W kazaniu z okazji święta Trzech Króli powiedział w katedrze kolońskiej: „To znamienne: tam, gdzie człowiek nie chce siebie zrelatywizować i ograniczyć, tam zawsze grzeszy wobec życia: najpierw Herod, który kazał zabić dzieci z Betlejem, a potem między innymi Hitler i Stalin, którzy kazali zgładzić miliony ludzi, a teraz, w naszych czasach, likwiduje się miliony nienarodzonych dzieci”. Kardynał przypomniał pierwsze przykazanie: „Nie będziesz miał bogów cudzych przede mną”. Aborcja i eutanazja są skutkiem aroganckiego zwracania się przeciwko Bogu. Człowiek nie ma prawa czynić z siebie Boga, który przypisuje sobie prawo dysponowania ciałem własnym i innych.
Ta wypowiedź kardynała wywołała gwałtowny protest. „Czego oczekiwać od młodzieży, skoro katolicki purpurat w ten sposób bezkarnie może relatywizować morderstwo na milionach Żydów? Przy całym zrozumieniu dla moralnego potępienia aborcji porównanie z systematycznym i przemysłowym masowym morderstwem dokonanym przez nazistów jest niedopuszczalne i w najwyższej mierze oburzające” – powiedział przewodniczący Rady Centralnej Żydów w Niemczech Paul Spiegel i wezwał kardynała, by przeprosił ofiary Holocaustu i ich krewnych. Za takie wypowiedzi, dodał, niejeden z polityków musiał odejść ze stanowiska. . .

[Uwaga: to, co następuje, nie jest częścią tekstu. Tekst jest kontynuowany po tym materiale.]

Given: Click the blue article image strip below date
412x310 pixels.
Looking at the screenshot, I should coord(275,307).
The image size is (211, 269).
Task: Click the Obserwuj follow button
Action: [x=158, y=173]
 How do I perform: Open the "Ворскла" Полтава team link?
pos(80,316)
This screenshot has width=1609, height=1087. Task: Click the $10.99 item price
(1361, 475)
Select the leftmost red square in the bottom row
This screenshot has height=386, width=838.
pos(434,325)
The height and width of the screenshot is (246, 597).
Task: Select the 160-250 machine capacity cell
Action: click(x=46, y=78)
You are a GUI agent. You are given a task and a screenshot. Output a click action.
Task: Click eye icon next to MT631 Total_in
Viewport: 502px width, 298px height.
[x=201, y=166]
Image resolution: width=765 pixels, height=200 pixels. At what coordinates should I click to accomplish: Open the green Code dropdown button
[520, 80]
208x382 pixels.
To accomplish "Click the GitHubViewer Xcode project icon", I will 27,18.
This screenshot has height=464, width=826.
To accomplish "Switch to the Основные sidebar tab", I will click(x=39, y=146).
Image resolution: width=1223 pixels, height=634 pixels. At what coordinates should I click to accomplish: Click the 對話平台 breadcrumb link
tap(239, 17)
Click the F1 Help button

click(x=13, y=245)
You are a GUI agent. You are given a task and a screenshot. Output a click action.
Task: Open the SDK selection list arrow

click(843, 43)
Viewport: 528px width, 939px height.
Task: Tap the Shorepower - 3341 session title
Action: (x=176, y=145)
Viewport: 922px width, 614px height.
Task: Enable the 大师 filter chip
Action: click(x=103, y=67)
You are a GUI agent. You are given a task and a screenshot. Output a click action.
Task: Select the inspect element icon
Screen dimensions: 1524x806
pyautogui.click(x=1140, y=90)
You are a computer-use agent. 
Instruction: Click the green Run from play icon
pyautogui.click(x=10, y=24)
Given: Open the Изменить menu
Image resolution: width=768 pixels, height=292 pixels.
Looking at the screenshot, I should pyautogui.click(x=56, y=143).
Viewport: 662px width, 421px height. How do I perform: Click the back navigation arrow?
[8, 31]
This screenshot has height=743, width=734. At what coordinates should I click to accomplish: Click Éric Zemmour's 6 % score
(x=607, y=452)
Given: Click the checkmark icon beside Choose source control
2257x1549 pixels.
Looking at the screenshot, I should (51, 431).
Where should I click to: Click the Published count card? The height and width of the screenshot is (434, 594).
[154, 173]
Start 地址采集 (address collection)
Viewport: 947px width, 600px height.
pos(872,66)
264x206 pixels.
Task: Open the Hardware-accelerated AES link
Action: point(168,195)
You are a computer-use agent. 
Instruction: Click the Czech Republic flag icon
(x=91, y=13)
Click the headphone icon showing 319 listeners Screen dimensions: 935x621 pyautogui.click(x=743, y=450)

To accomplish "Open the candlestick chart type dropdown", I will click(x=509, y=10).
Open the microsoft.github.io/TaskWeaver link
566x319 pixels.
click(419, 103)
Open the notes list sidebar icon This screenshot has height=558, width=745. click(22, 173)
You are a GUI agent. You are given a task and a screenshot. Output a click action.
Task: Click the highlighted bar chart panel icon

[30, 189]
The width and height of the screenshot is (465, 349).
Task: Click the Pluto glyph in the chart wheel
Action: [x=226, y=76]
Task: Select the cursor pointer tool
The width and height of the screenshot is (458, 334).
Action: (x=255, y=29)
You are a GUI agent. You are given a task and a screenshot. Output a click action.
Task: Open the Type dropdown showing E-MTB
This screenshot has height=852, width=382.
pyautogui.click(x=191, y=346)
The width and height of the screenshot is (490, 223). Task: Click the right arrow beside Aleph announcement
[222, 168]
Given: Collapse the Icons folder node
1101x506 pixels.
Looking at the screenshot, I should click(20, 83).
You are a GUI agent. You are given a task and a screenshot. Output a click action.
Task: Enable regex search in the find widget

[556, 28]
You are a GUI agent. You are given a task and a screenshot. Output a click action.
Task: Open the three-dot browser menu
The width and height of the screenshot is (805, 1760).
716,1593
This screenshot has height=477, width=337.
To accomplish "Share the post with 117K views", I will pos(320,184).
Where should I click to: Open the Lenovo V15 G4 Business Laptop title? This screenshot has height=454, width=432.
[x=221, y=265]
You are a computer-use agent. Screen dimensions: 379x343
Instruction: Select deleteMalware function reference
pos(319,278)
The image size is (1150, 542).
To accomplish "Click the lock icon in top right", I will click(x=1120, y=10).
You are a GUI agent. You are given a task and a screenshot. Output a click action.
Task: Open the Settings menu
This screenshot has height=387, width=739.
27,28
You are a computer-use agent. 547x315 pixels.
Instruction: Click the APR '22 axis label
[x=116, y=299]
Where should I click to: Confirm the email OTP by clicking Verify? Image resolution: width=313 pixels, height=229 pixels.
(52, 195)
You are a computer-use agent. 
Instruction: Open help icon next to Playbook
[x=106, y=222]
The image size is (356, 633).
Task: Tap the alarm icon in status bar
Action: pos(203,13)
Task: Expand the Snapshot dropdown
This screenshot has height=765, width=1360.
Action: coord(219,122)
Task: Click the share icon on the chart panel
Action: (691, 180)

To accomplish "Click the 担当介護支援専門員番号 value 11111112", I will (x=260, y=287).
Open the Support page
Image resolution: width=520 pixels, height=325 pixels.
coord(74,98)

Z kolei przewodnicząca Zielonych Claudia Roth zażądała od kardynała przeproszenia kobiet, które w trudnej sytuacji życiowej decydują się na przerwanie ciąży. A Christian Lindner, sekretarz generalny FDP w Północnej Nadrenii-Westfalii, gdzie leży Kolonia, nazwał kazanie Meisnera „okropną pomyłką”. Kościół kobietom w ciężkiej sytuacji powinien nieść „pocieszenie i oparcie, a nie potępienie”.